Shared memory
Title: Fu Fu Zi Zi
Author: Liang Xiaosheng
Publisher: CITIC Press Group
Year of publication: 2022
Publishing his latest novel, Fu Fu Zi Zi (lit: Fathers and Sons), Chinese novelist Liang Xiaosheng told the Global Times that this work, which depicts four families over a span of 50 years, may be his last book.
As seen in his acclaimed 2017 novel A Lifelong Journey, Liang’s storytelling style often focuses the faith ordinary people have in China no matter where, or in what age, they live.
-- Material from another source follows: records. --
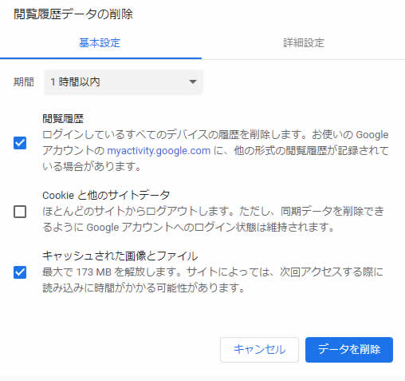The width and height of the screenshot is (405, 381).
Task: Click the Cookie と他のサイトデータ heading
Action: pyautogui.click(x=106, y=195)
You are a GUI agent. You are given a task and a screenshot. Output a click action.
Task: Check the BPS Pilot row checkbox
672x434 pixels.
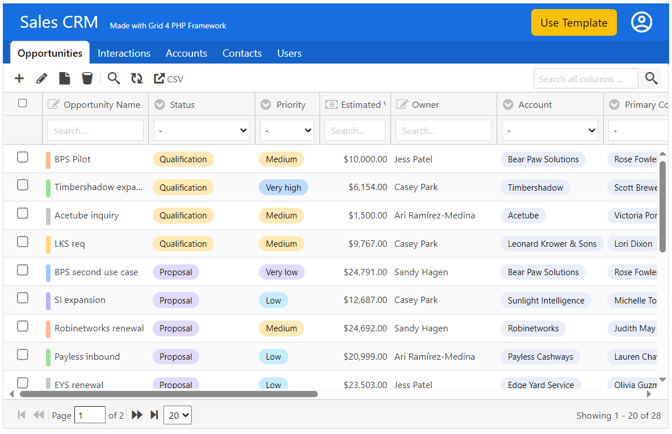(x=22, y=157)
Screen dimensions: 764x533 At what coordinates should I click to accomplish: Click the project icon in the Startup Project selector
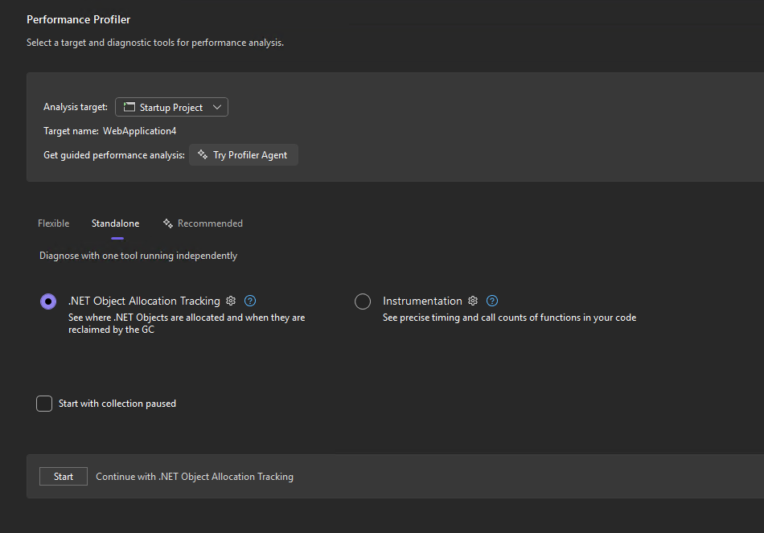coord(127,106)
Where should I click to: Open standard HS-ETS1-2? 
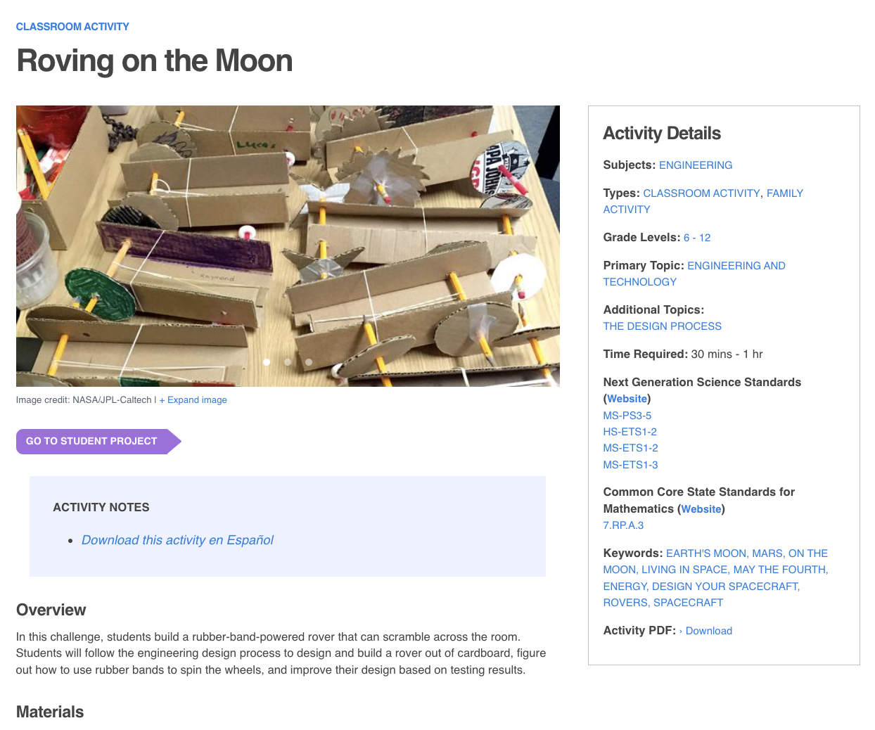pyautogui.click(x=630, y=431)
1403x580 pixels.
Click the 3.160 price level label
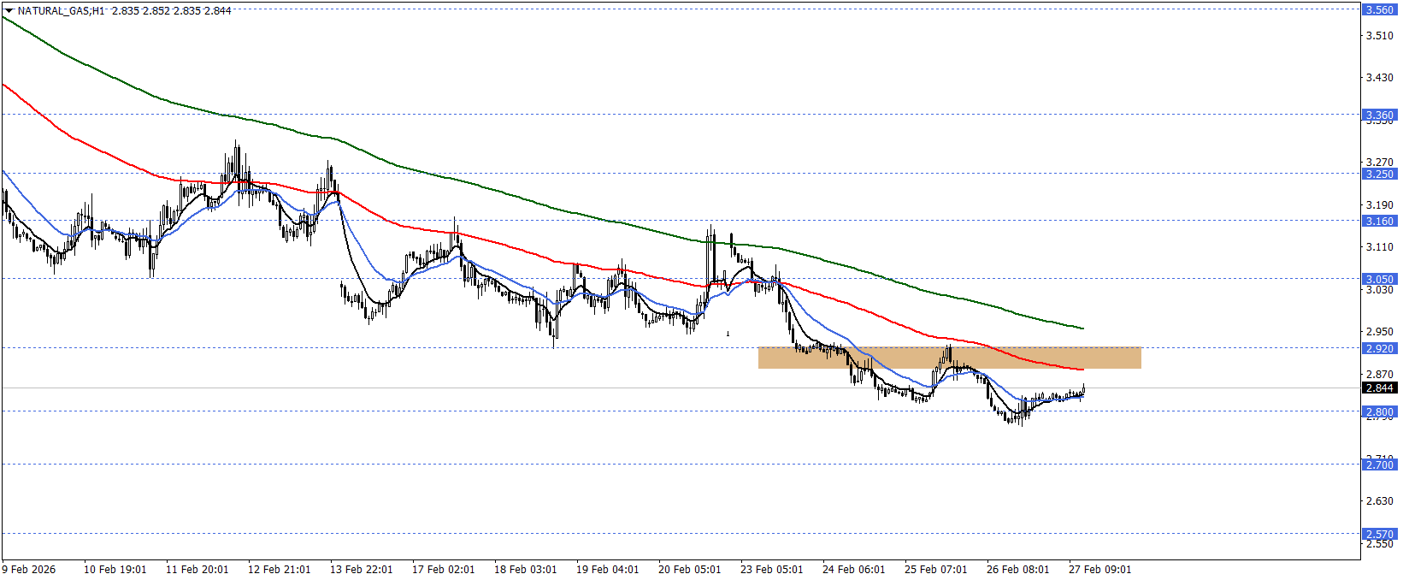click(1379, 221)
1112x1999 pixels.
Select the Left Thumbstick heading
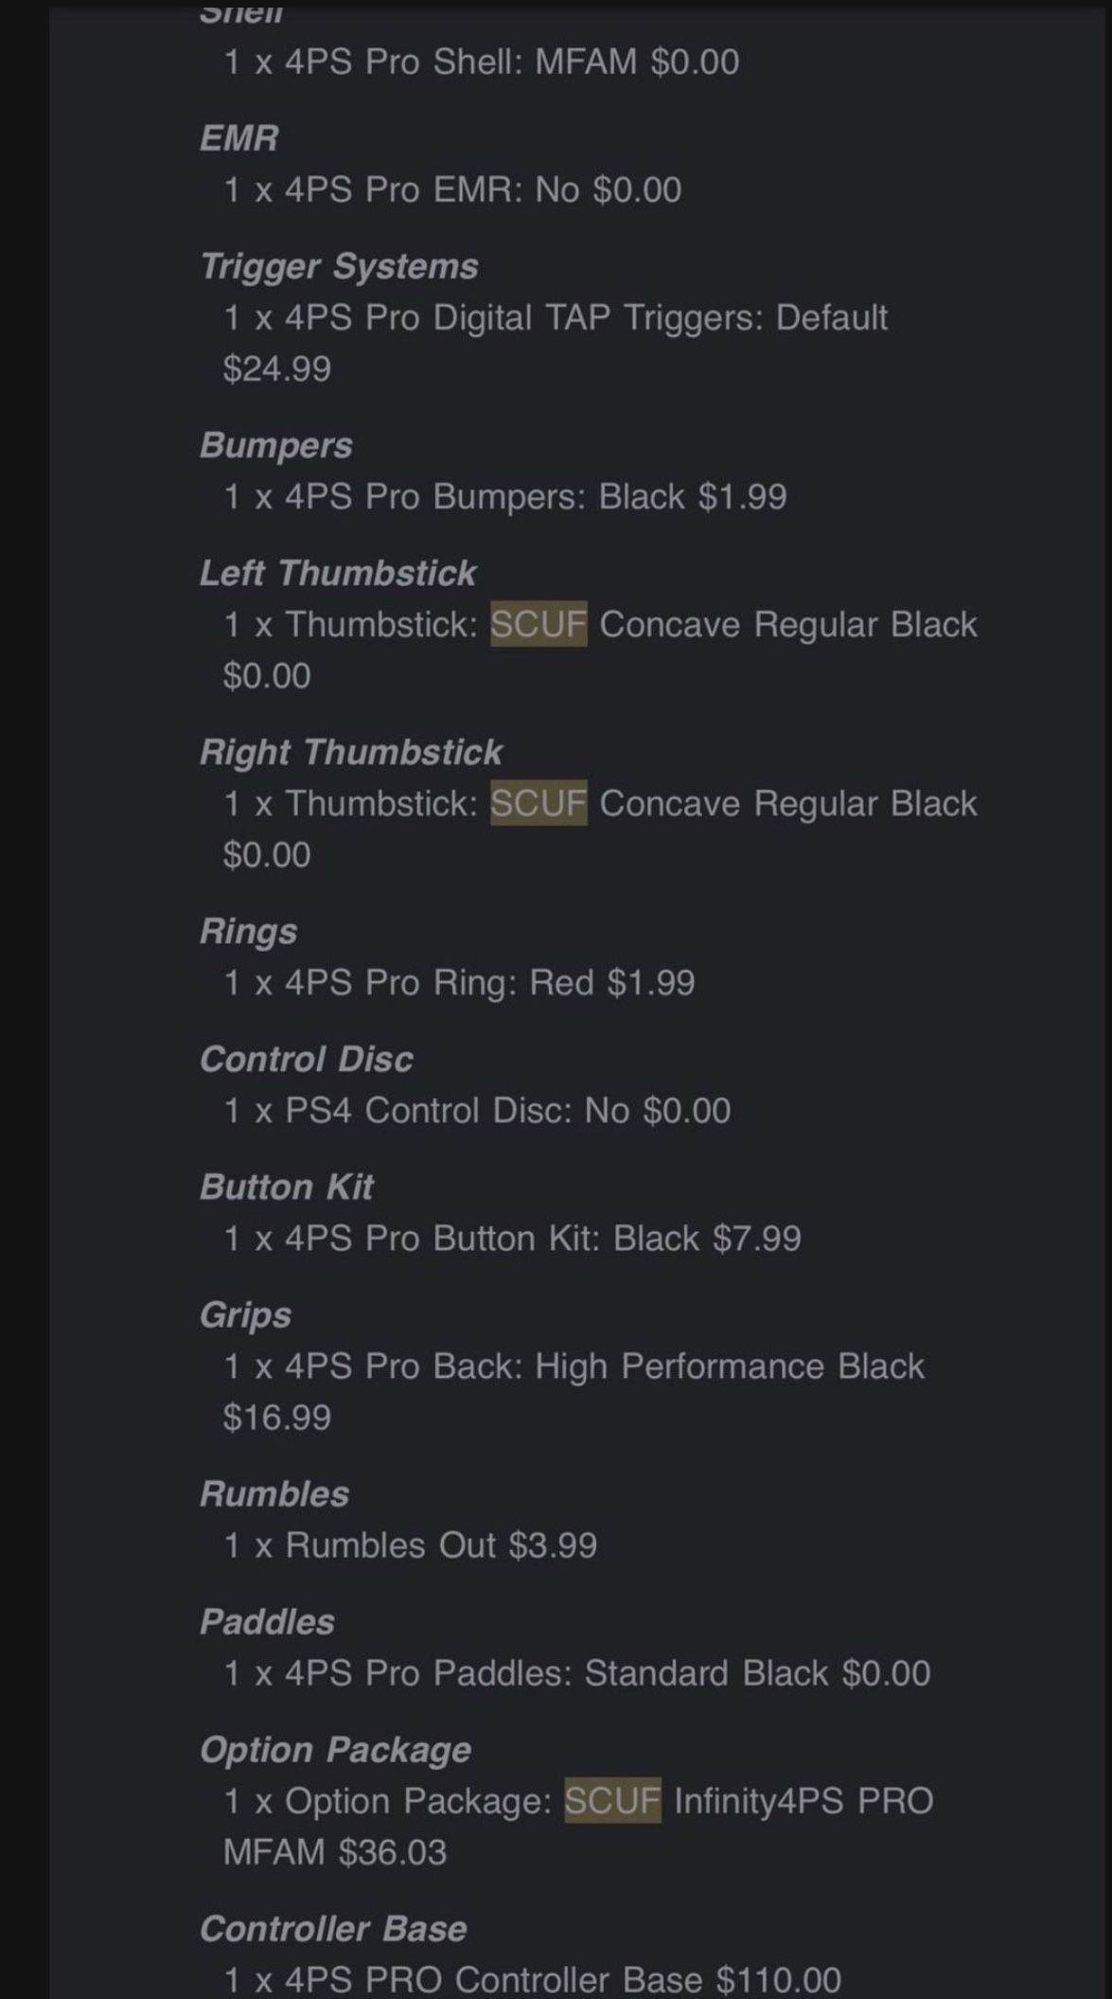(338, 573)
The new book also aligns to this theme, yet it carries a denser “historical sense” that reflects the vicissitudes of Chinese history since the 1930s.
50 years of story
In Fu Fu Zi Zi, Liang, born in September 1949, writes about the changing fates of four families, with the two main ones being the Gao family in Harbin, Northeast China’s Heilongjiang Province, and the Chinese Zhao family that lives in New York, the US.
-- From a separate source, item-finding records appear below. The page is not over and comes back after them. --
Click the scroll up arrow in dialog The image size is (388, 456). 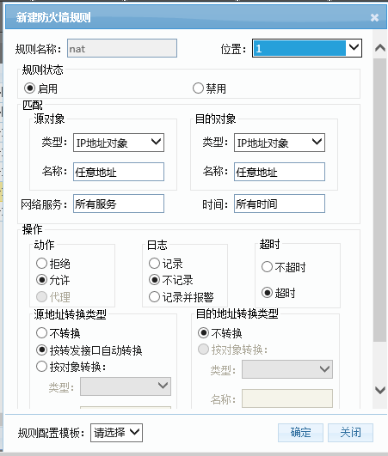(380, 47)
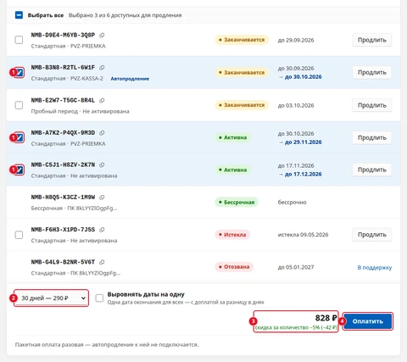
Task: Copy license key NMB-A7K2-P4QX-9M3D
Action: 102,133
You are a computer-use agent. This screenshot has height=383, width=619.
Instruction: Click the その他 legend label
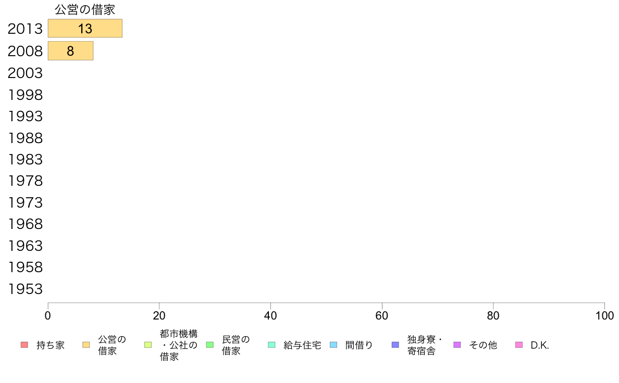click(x=483, y=345)
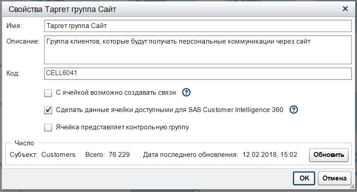Click the last update date 12.02.2018, 15:02
Viewport: 357px width, 192px height.
pos(269,155)
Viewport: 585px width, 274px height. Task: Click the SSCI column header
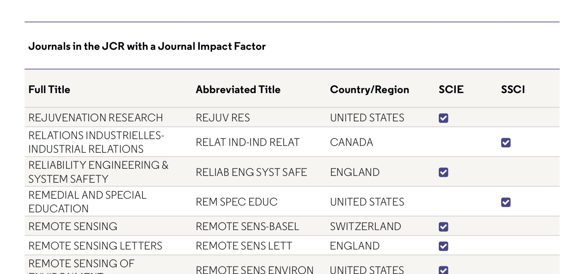coord(513,90)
Spanning the 1930s to the 1980s, four generations are covered in Liang’s epic. Despite living in different places, they live through shared historical moments that made China what it is today such as the War of Resistance against Japanese Aggression (1931-45), the War of Liberation (1946-49) and also the reclamation that was carried out at the great northern wilderness, which is known as Beidahuang in Chinese, during the 1950s to provide local people with life-saving harvests.
Gao Kun, the book’s lead character, and his father Gao Pengju, a local Harbin businessman, are one of the father-and-son pairs that Liang focuses on in his book. He told the Global Times that these pairs deliver a “sense of patriotism that is passed on from generation to generation.”
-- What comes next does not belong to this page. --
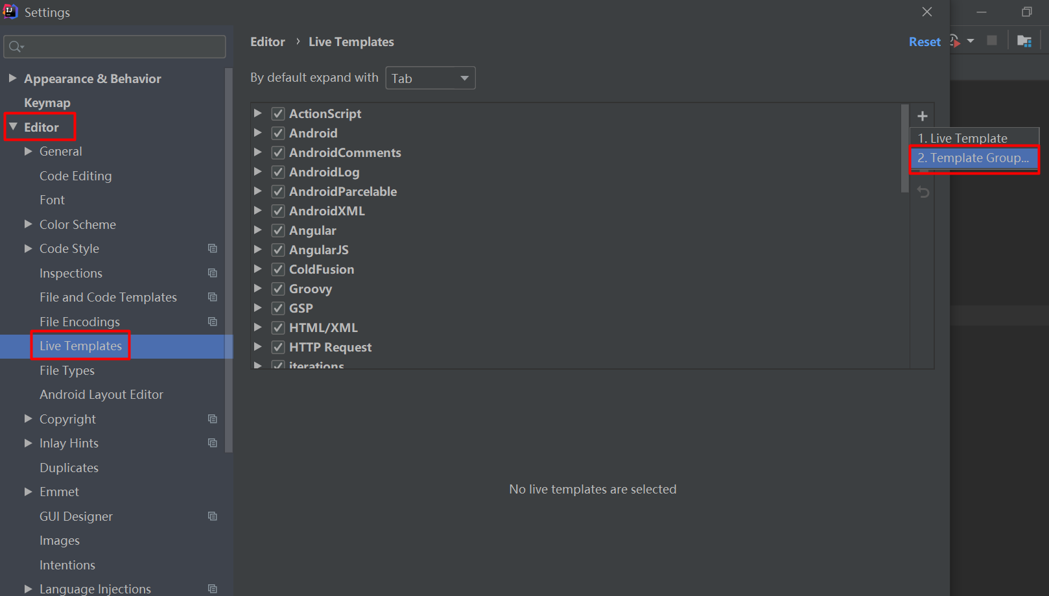Click the project-level icon beside Inspections
The width and height of the screenshot is (1049, 596).
pyautogui.click(x=213, y=273)
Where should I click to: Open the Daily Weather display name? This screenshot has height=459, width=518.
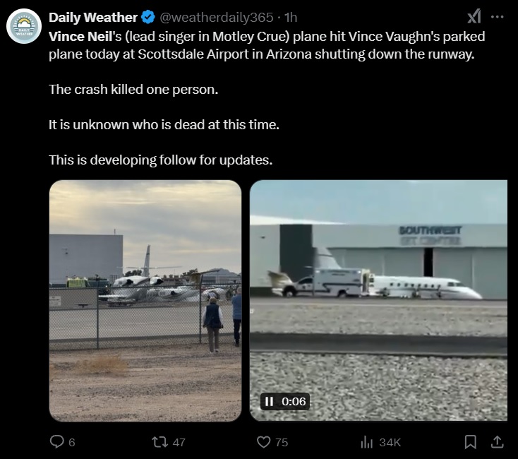[x=93, y=17]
“I think it is time to carry on the legacy – the passion for home and country – of our predecessors. So, it is natural to combine such feelings and my respect to the faithful and brave Chinese people by writing this novel,” Liang said.
Notwithstanding the novel was ended with the four families reunited in 1984, Liang has for the first time to have designed a cross-country storyline that scrutinizes the Chinese community in New York’s Chinatown during the War of Resistance against Japanese Aggression.
Chinese writer Liang Xiaosheng talks about his new book Fu Fu Zi Zi with readers at an event in Beijing. Photo: VCG
Lead character Gao Kun is at the narrative’s center. He lives a rather tragic life, witnessing his father’s death at the hands of Japanese invaders, who also kill his brother-in-law.
“I present a historical fragment through this character; to use the pain of an individual as a reflection of the pain of the whole nation,” Liang said.
The writer also said that he had to “imagine a Chinatown community” to attempt to capture Chinese New Yorkers’ inner feelings after they learn about Japanese troops’ barbarian invasion.
“What do they think of the relationship between China and themselves? I could hardly find any clues in materials,” Liang noted, adding that he could not see any Chinese staying ignorant of the situation even after becoming a US citizen.
As a Harbin local, the sentiments Liang had for the city informed his writing. The Chronicle of Harbin City gave birth to Fu Fu Zi Zi.
The writer was able to connect himself to the “praised heroic spirits of Harbin people” by looking into local stories documented in the chronicle since the late Qing Dynasty (1644-1911).
‘No regrets’
Calling Liang a veteran of Chinese contemporary literature is no exaggeration. Back in 2019, he won the 10th Mao Dun Literature Award with A Lifelong Journey.
Covering three volumes, the realistic epic invites readers to examine China’s 50 years of social changes, including the pivotal milestone of the country’s reform and opening-up through the leading character Zhou Bingkun’s life stories. In 2022, the novel was adapted into a TV series, becoming one of the highest-rated shows with a score of 8.4/10 on Chinese rating platform Douban.
Liang’s “people-oriented” writing style seems to still appeal to readers, especially young people. This has somehow brought the writer full circle as many of his early works were dedicated to zhiqing, or educated youth. It describes a generation of young Chinese from 1968 to 1978 who volunteered to head to remote areas to support the country’s development.
Once a zhiqing himself, Liang told the Global Times that while he has depicted the image of “good Chinese youth” in several his novels, it wasn’t until Fu Fu Zi Zi that he started to retrospect on his own life journey.
“I have been famous since I was in my 30s, so I have always had a halo around me. This can easily misguide someone to believe he is the greatest,” Liang said, emphasizing that he will remain grounded and faithful in his writer’s journey.
Following the successful TV adaption on A Lifelong Journey, show director Li Lu has plans to bring Liang’s Fu Fu Zi Zi to TV screens again.
“With this book under my belt, I have no more regrets as a Chinese writer!” Liang writes in the afterword of the novel.